* **Exercise**
Each line of the data below from the one holding "Task: Go to previous record green arrow" to the one holding "The width and height of the screenshot is (1016, 607).", inclusive, is to be reproduced exactly; no other line belongs in the answer.

* **Material provided**
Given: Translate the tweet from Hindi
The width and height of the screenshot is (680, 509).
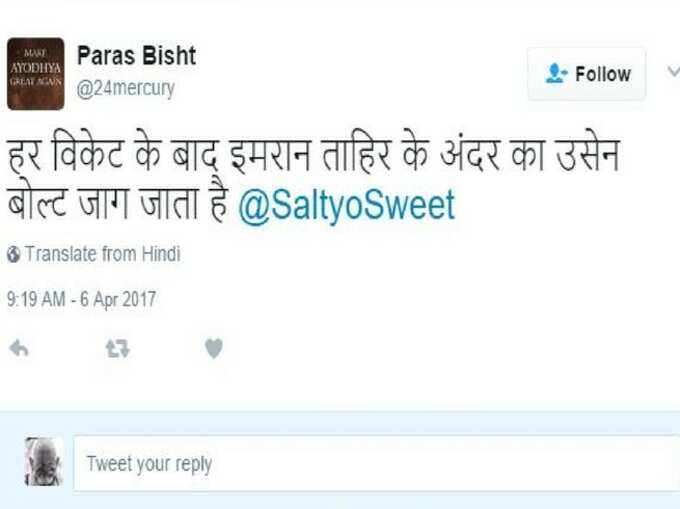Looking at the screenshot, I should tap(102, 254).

---

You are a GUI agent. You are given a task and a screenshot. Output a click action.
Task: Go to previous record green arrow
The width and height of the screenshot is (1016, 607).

* **Output of the task**
Task: Go to previous record green arrow
The width and height of the screenshot is (1016, 607).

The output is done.